Laggy drive

Hello!

I have a WDC WD5000BEVT-22A0RT0 (as seen from the devive manager). It’s this drive I guess, 500GB. I run Windows 7 on a fresh notebook and it goes smoothly without problens.

There is one though.

When I swtich the notebook off (or go to standby) the drive makes a characteristic sound when it stops.

When the HDD is powered again it also makes a characteristic sound.

Why do I say that?

When I play some game (let it be any game or even anything that uses HDD over and over again) it sometimes freezes - lags for a second or two (or three). This happens when (for instance) some new graphics needs to be loaded to game. And it’s pretty old game actually - Call of Duty 1 or Warcraft III (yes, older than 7 years).

Maybe poor hardware? I guess not. 4GB DDR3, ATI Mobility Radeon HD 5650 with 1GB own memory, Intel Core i3 (2.13GHz, 3MB L3 cache). Quite not poor for 7-years old games.

Back to lags. Guess what!

When the lag happens I hear two characteristic sounds. First the one produced by a drive being switched OFF, immediately followed by sound of drive being switched ON.

Whoa! I am here to ask why my HDD spins down only to lag and immediately spin up again?

Most likely those sounds are clicks.  If so, then it’s the drive parking its heads.  Is it possible that you have any power services set that might be shutting down the drive, if it’s inactive for a period of time?

Yes, I guess that when the drive spins down it’s sound is similiar to click.

Power services? I don’t think so - if such exist, they are standard for Windows 7 (or may be part of Acer ePower management or whatever). Anyway I can’t seem to find any option to change this behavior in Windows power management.

But! I have also an external WD HDD - I can hear the very same sounds coming out of it. And this happens when the drive is plugged to Windows 7 notebook as well as old Windows XP PC. I won’t say if it lags my games when making those sounds, as it’s slow comparing to internal drive and generally lags.

It seems that this “head parking” is WD’s job, isn’t it?
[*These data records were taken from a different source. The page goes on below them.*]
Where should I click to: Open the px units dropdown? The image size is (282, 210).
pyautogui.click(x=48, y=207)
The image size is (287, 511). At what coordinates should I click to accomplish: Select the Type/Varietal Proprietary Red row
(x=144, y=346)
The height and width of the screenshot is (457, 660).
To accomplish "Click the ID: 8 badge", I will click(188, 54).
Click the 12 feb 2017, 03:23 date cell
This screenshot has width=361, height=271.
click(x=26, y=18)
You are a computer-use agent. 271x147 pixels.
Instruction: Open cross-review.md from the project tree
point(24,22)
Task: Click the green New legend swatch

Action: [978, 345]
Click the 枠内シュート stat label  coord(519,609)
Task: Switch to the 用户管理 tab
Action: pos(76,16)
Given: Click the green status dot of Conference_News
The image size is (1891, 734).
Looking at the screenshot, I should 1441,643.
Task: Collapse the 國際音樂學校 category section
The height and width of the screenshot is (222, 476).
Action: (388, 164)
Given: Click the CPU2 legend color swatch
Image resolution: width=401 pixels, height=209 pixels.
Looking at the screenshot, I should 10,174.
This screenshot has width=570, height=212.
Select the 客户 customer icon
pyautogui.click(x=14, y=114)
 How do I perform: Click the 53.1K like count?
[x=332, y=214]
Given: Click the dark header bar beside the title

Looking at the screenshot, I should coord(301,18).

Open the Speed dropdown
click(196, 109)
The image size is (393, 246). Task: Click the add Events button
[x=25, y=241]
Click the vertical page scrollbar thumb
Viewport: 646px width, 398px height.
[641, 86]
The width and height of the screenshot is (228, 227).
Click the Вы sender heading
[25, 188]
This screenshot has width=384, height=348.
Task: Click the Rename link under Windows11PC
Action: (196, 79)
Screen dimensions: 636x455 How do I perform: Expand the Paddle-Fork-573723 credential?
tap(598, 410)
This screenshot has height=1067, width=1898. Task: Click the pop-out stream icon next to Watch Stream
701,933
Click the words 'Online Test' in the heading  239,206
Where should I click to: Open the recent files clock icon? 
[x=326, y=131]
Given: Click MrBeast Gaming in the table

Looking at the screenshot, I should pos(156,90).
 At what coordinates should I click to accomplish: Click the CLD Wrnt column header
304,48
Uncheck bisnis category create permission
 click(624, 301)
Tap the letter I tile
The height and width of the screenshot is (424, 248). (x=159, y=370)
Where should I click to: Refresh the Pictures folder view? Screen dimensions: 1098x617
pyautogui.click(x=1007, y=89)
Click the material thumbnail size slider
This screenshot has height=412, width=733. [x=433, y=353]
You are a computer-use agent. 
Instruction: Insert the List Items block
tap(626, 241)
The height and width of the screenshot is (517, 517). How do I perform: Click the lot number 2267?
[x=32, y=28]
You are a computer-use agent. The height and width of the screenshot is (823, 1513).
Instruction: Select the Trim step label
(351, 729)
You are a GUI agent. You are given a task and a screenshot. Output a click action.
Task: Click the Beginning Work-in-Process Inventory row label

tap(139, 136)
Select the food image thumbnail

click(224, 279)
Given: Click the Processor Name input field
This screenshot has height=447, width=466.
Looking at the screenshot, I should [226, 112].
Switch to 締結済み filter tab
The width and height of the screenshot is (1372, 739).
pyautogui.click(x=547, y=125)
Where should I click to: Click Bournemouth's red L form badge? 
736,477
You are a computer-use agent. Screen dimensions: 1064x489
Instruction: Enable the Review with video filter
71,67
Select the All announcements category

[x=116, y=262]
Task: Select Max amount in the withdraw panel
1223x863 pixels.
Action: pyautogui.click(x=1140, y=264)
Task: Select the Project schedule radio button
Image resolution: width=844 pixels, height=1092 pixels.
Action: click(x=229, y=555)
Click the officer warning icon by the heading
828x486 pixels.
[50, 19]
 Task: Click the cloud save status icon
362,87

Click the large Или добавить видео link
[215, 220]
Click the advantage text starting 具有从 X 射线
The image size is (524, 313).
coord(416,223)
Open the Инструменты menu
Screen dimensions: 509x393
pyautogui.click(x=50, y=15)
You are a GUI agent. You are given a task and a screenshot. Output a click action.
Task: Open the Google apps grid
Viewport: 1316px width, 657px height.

My Samsung in old PC doesn’t do that either.

Bump!

My problem is still not solved and cool, powerful, brand new notebook still lags on 7-year old games.

Help!

Zylak wrote:

Power services? I don’t think so - if such exist, they are standard for Windows 7 (or may be part of Acer ePower management or whatever). Anyway I can’t seem to find any option to change this behavior in Windows power management.

 

Here’s a picture.  I could be wrong, but as I understand it, the drives should go into sleep mode when the OS calls for it.  So, you could try and see if extending the sleep time helps with keeping the drive active while you playing. 

Ty for answer. Of course I’ve had already tried it.

And as I expected it didn’t work at all. It was easy to predict, as that function was set to 20 minutes by default - the game requests HDD a lot more often, thus that OS setting has no effect on game performance at all.

Just played CoD 1. Lags as **bleep**! Help!

It’s so annoying - every few seconds the game lags and at the same time I hear the spin-up (or whatever) sound! :frowning:

the drive is not good…

recover your data and return it to the warranty

i dont understand why do you continue to test it :stuck_out_tongue:

Lol :expressionless: I’ve already sent my laptop to another country for warranty! The optical drive was faulty. This is nuts! I’ll possibly try calling Acer tech support but I just don’t believe that it’s faulty HDD. I’m nearly sure that it’s some stupid power saving or life extending setting. Whether it’s WD’s or Microsoft’s job and if it’s chanagble (and how) - this is the question.

AND my external WD drive makes the exact same sounds very often - it goes to sleep or parks its heads (or whatever) after very short peroid of time or even while it should work. Though it’s transfer is generally too slow and I can’t say if it lags games the same way, as they lag all time.

can you try the drive on a diferent computer like a normal desktop?

No way, the notebook which it is inside is under warranty peroid. I’d rather not loose it just to know that my HDD is broken!

Bump!

Still need help. I guess that the HDD might try to damage protect its platters. Still I only use it when it sits safely on my desk, thus - how do I switch it off?

You’re kind of stuck on this one.  Laptops are not really good for gaming, but the issues I see are: 1) if you’re playing from ram for a while, then the drive parks the heads, which is what it’s designed to do; 2) when the game calls for more data from the drive, it spins up, and causes the game to lag. 

Some things to consider:

  1. Are you killing all the resources to play?  If you are then maybe you shouldn’t. 

  2. Try multiple window configurations.  Turn off hibernate, sleep, etc.  Turn on Indexing if it’s off, so Windows keeps the drive active.

  3. Are you moving the laptop around? This could cause heads to park, also.

4) Realize that the drive just may not really work for gaming.  Those heads parking are a design feature of the drive, and if you can’t figure a work around that allows you to game effectively, then you will just have lags while gaming.